Input: Begin

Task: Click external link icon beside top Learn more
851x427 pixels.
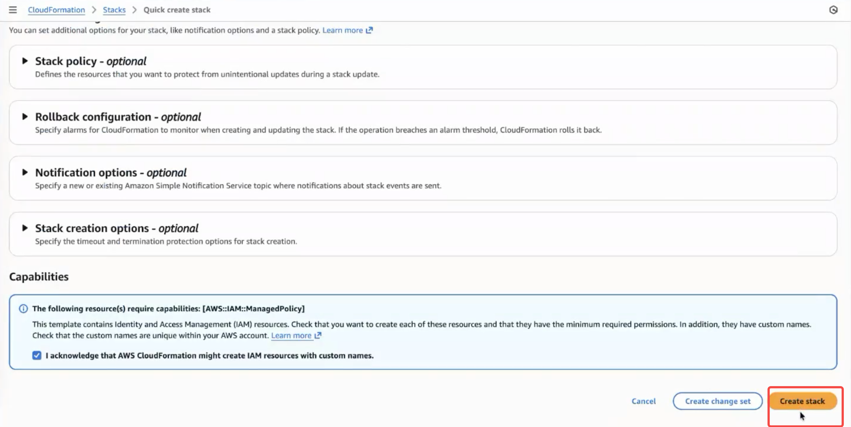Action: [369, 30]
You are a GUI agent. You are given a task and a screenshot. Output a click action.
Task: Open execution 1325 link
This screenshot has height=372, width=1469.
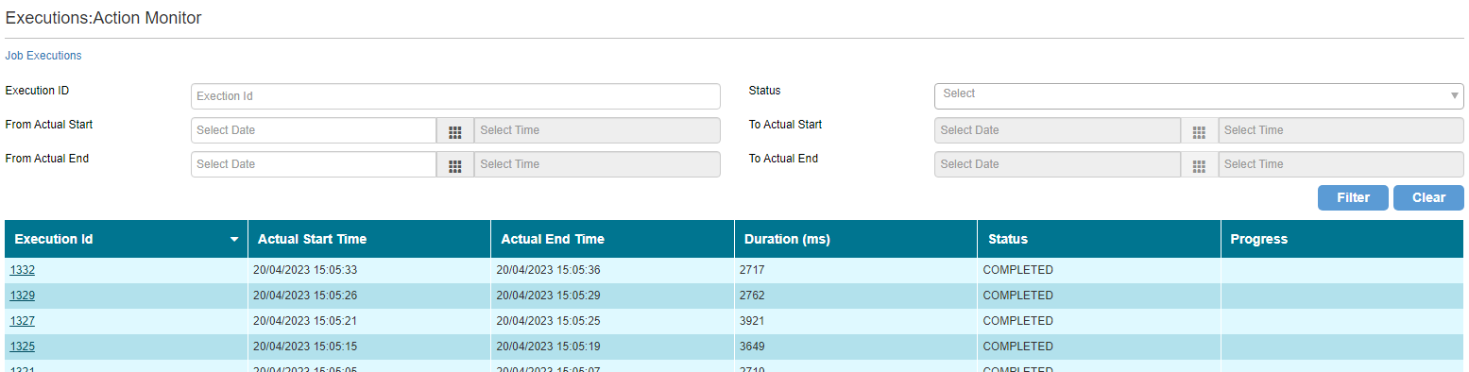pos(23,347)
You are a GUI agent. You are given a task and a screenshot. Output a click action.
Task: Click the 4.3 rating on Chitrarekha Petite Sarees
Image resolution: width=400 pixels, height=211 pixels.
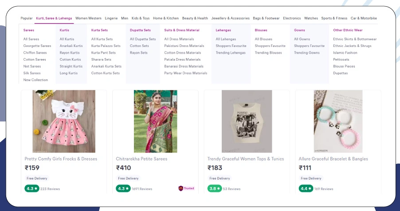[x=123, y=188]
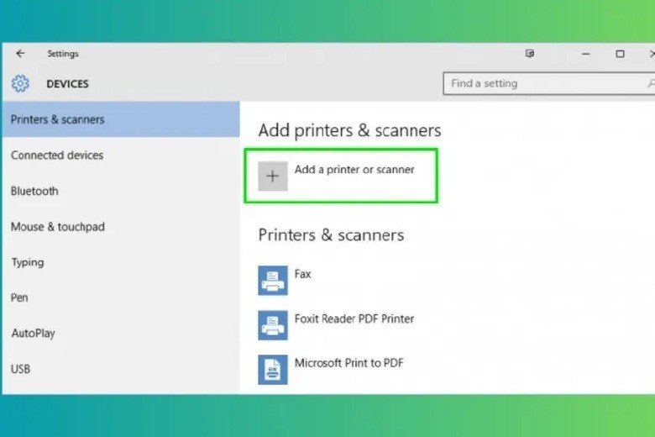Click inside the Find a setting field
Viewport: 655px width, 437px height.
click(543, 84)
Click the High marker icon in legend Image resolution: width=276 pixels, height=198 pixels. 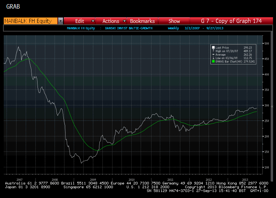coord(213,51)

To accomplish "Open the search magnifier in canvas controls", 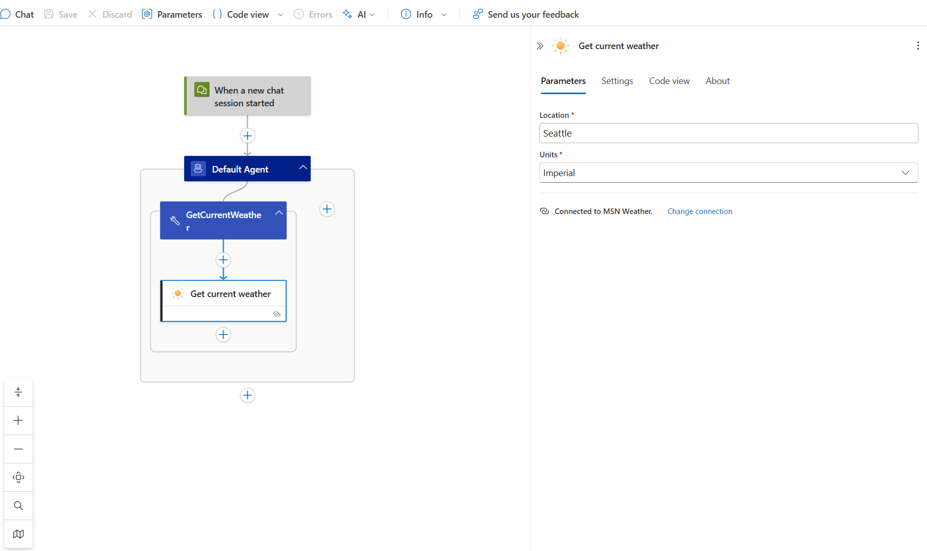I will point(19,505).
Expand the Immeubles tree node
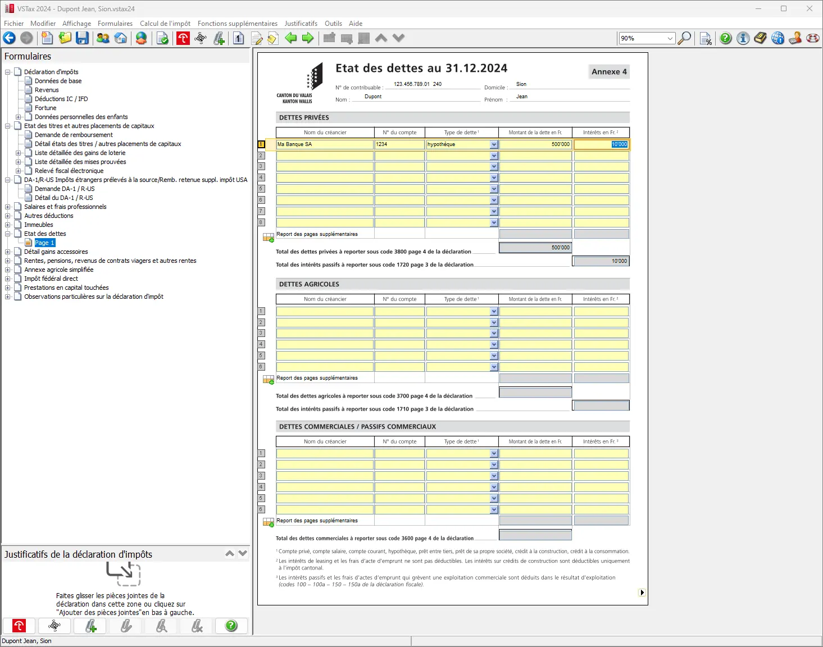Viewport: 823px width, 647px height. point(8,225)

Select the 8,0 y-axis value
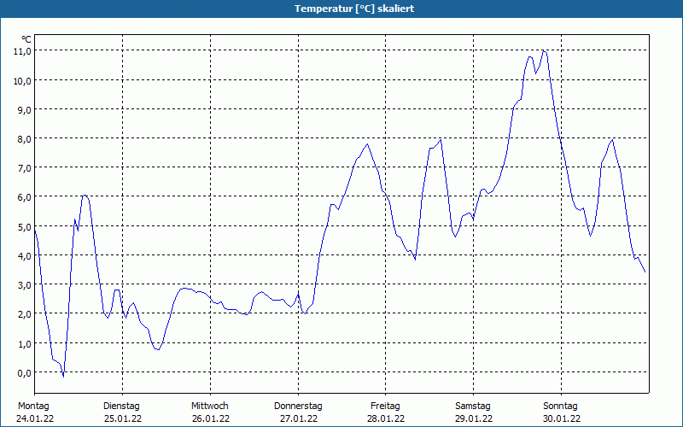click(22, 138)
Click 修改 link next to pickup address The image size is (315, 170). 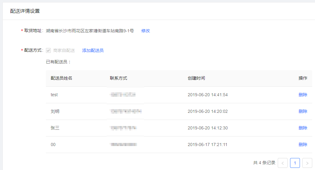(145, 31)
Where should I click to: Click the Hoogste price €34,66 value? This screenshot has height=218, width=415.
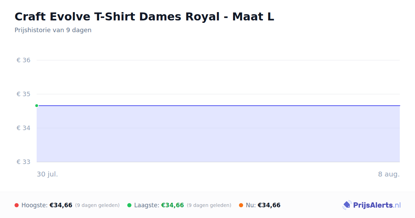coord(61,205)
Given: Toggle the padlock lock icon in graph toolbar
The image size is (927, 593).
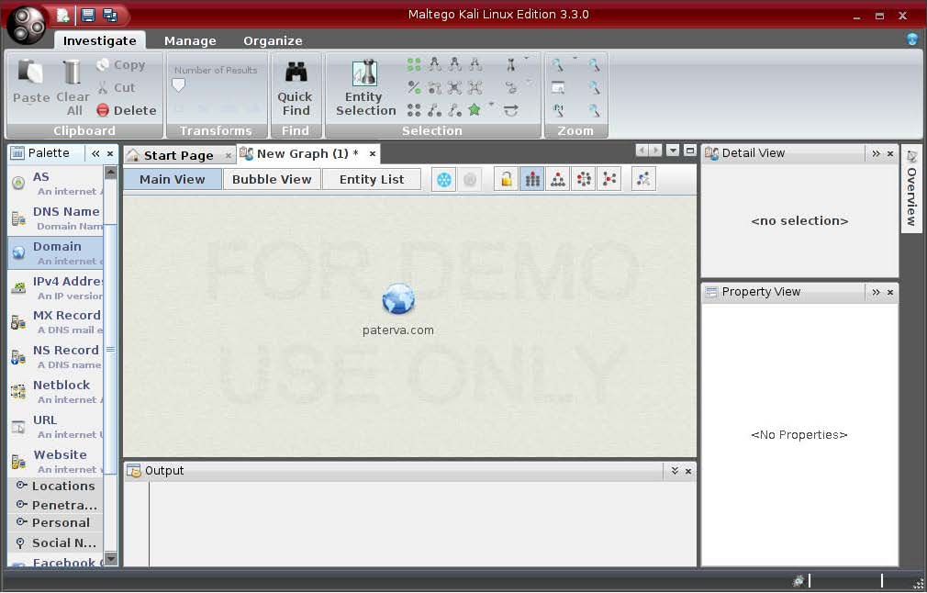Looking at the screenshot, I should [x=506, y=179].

Input: End
Input: Begin

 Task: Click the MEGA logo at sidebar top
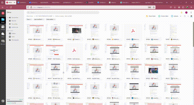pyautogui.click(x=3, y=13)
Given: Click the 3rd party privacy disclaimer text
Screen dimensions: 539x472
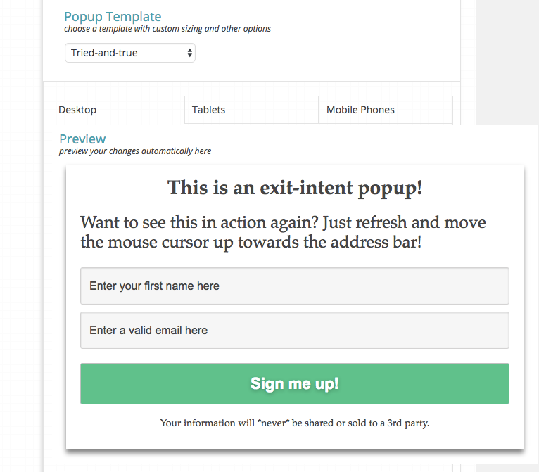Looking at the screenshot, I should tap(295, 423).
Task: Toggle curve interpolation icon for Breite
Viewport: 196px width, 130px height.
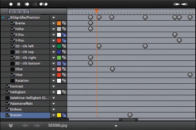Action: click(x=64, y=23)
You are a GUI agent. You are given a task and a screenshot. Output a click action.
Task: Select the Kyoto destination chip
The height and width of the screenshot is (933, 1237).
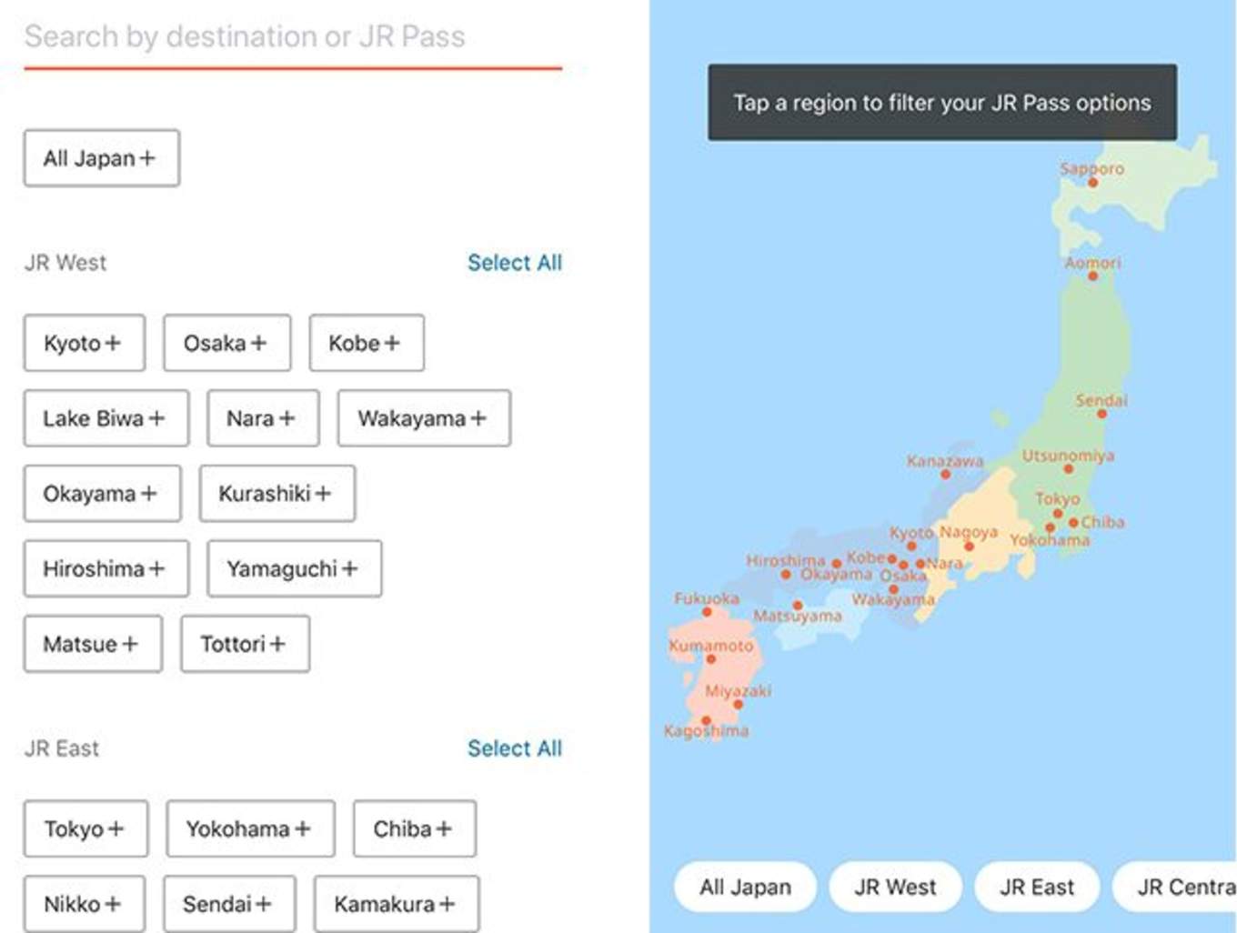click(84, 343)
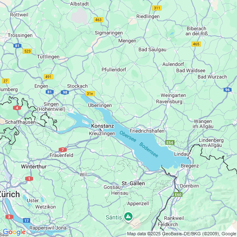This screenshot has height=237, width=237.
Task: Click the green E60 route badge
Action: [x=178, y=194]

Input: End

_What you have to do_
Set down exactly the lines above, from the line containing "Task: Click external" through the line containing "Task: Click the 4.3". Skip the pictures.

_Output below_
Task: Click external link icon beside top Learn more
851x427 pixels.
Action: [369, 30]
You are a GUI agent. You are given a task and a screenshot. Output a click action.
Task: Open execution 1325 link
This screenshot has height=372, width=1469.
pos(23,347)
You are a GUI agent. You are given a task and a screenshot. Output a click action.
Task: Click the 4.3 rating on Chitrarekha Petite Sarees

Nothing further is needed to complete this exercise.